San Diego to Chicago. Chicago to Stockholm. Chicago's airport:
I flew into Stockholm at 7:45 AM on the last day of July. Corinne's parents, Marc and Ulla, picked me up and took me to their beautiful, picturesque home five minutes from the Baltic Sea. Perhaps it was luck or perhaps I had just brought a bit of California with me, but the weather there for the next five days was sunny and clear, and I couldn't have hoped for anything better.

Their beautiful house




The Plattens already had an American family staying with them, old family friends, so that worked out perfectly since the need for sightseeing was already there. The next five days was a whirlwind of seeing Stockholm from one hundred angles.

Day 1. My first impression of the Platten home as a natural paradise is cemented when Ulla offers me a fruit salad topped with fresh currants from their garden. Mmmmm!

We visit the Vasa Museum, home to a nearly fully preserved 400 year old ship that sunk in the waters of Stockholm. Films, models, scale ships and tons of meticulously preserved artifacts from the wreck gave an insight as to the Vasa's glory.

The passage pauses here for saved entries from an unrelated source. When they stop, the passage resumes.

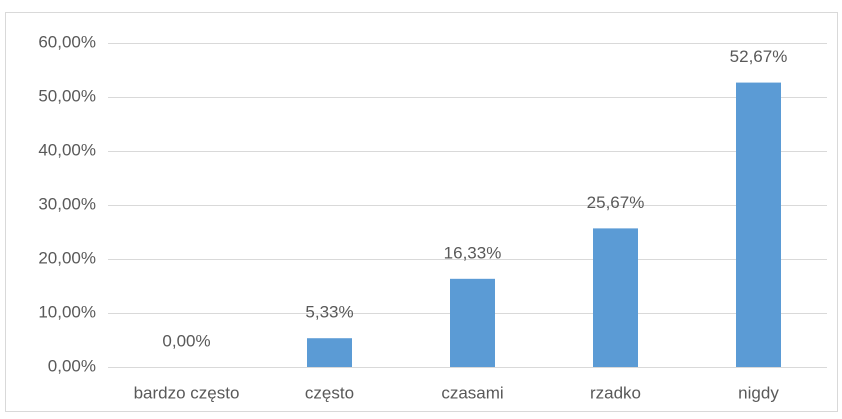  Describe the element at coordinates (759, 56) in the screenshot. I see `value-label: 52,67%` at that location. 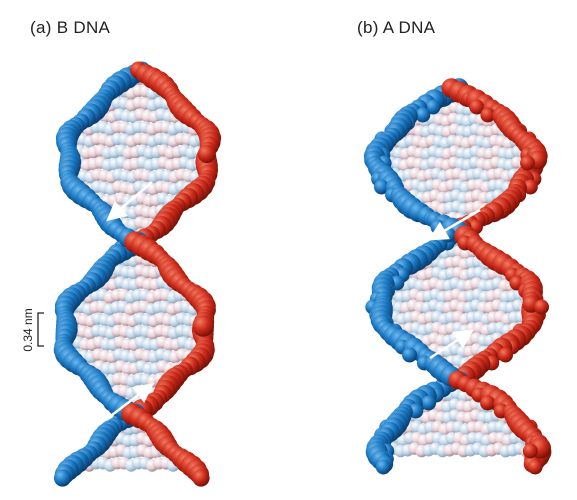 I want to click on b-dna-groove-arrow-upper, so click(x=130, y=202).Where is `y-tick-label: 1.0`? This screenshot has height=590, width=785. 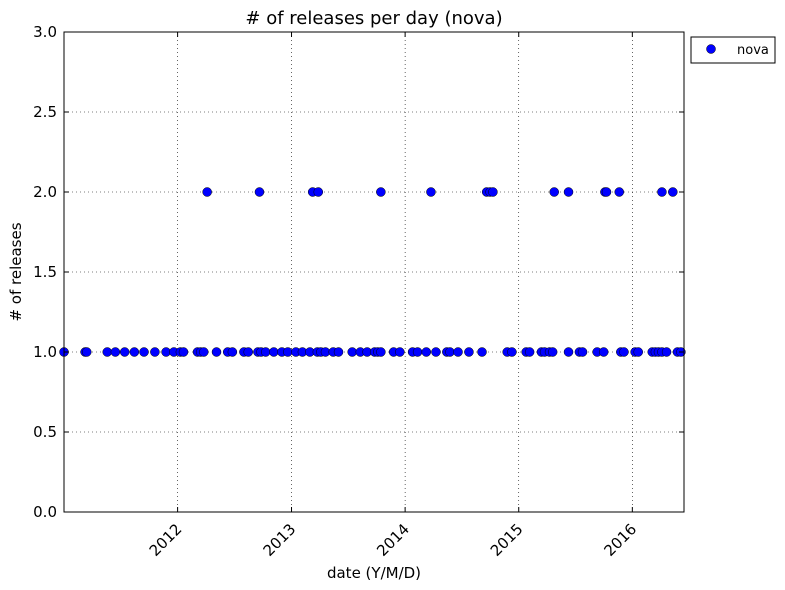
y-tick-label: 1.0 is located at coordinates (45, 352).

We walked around Stockholm a bit.

My first dinner in Sweden was (delicious) tacos. And for dessert, a performance by Becca, who has a God-given talent for singing (just don't tell her so...)
Day 2. The Plattens live a six minute walk away from the Baltic Sea. Amazing. We took a boat around the archipelago and witnessed the beauty of the canal and enviously commented on all the waterfront summer homes the Swedes have around it.






We got off at Sandhamn island, where we went on a short guided tour.
Thanks, Marc, for the photos!

Day 3. We went swimming more than once in Troll Sjön, or Dive-from-Rocks Lake. This is the land of 100,000 lakes, and this natural beauty exemplified that moniker. I swam all the way across and then walked around the surrounding woods, where I caught tiny frogs that hopped around the damper parts of the forest floor. This place seemed straight out of the oldest fairy tales, where dark and wonderful things await in the most untouched realms of nature.

Becca and her friends.

The Platten's dog, Abby, is a Spanish Water Hound, and took great pleasure in swimming in the lake, obstacles notwithstanding.
Day 4. Corinne finally arrives! She should have arrived home earlier but airlines are a....
Becca took me shopping and I scored some excellent sales downtown, including Cheap Monday jeans! Once home, apple pie was baked and showed off.
The next day I said my (temporary) goodbyes to Becca, Ulla and Abby, and Marc and Corinne took me to the train station. I don't know if I can properly express how grateful I am to have been embraced by this wonderful family, who truly made me feel like a part of theirs. I can't imagine a better first impression of Sweden, and if my time in Lund is anything like this I know I have an amazing five months ahead of me.